Millions of Personal Records Stolen in Norton Healthcare Hack

Norton Healthcare, a Kentucky-based nonprofit healthcare system, confirmed a ransomware attack in May compromised the personal data of approximately 2.5 million patients and employees. The attack, which was first detected on May 9, allowed hackers to access certain network storage devices between May 7 and May 9.

However, Norton Healthcare assured that the medical record system and Norton MyChart, its electronic medical record system, were not compromised. The internal investigation, completed in mid-November, revealed that the hackers accessed a wide range of sensitive information. This included names, dates of birth, Social Security numbers, health and insurance information, medical identification numbers, potentially financial account numbers, driver’s licenses, government ID numbers, and digital signatures.

Norton Healthcare stated that it did not make any ransom payment and has not detected any additional indicators of compromise since restoring its systems from backups on May 10. According to TechCrunch, the ALPHV/BlackCat ransomware gang claimed responsibility for the cyberattack. Norton Healthcare has notified law enforcement about the attack and is in the process of mailing letters to individuals who may have been impacted by the incident. They are also offering two years of free credit protection services to those affected.
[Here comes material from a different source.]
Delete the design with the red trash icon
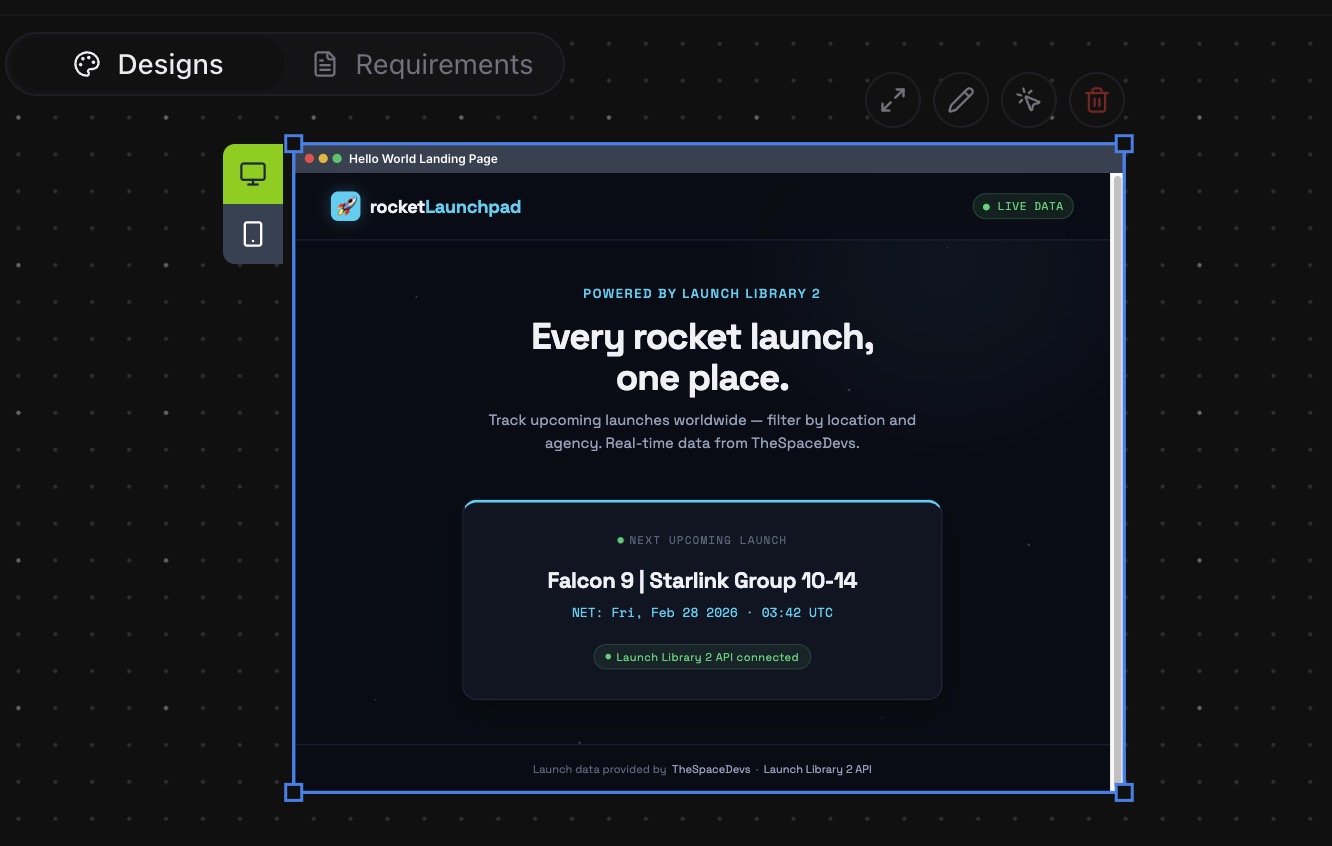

This incident is part of a larger trend affecting healthcare organizations in the United States. The U.S. Department of Health and Human Services (HHS) reported a significant increase in “large breaches” and ransomware attacks in recent years. In 2023 alone, breaches reported to the HHS Office for Civil Rights affected over 88 million individuals, a 60% increase compared to the previous year.

Earlier this year, we reported on the McLaren Health Care breach, which compromised the personal and health information of about 2.2 million patients. Additionally, the HCA Healthcare breach exposed the sensitive data of approximately 11 million patients, making it one of the largest healthcare data breaches in 2023. These incidents, along with several others reported this year, showcase how the healthcare industry is increasingly targeted.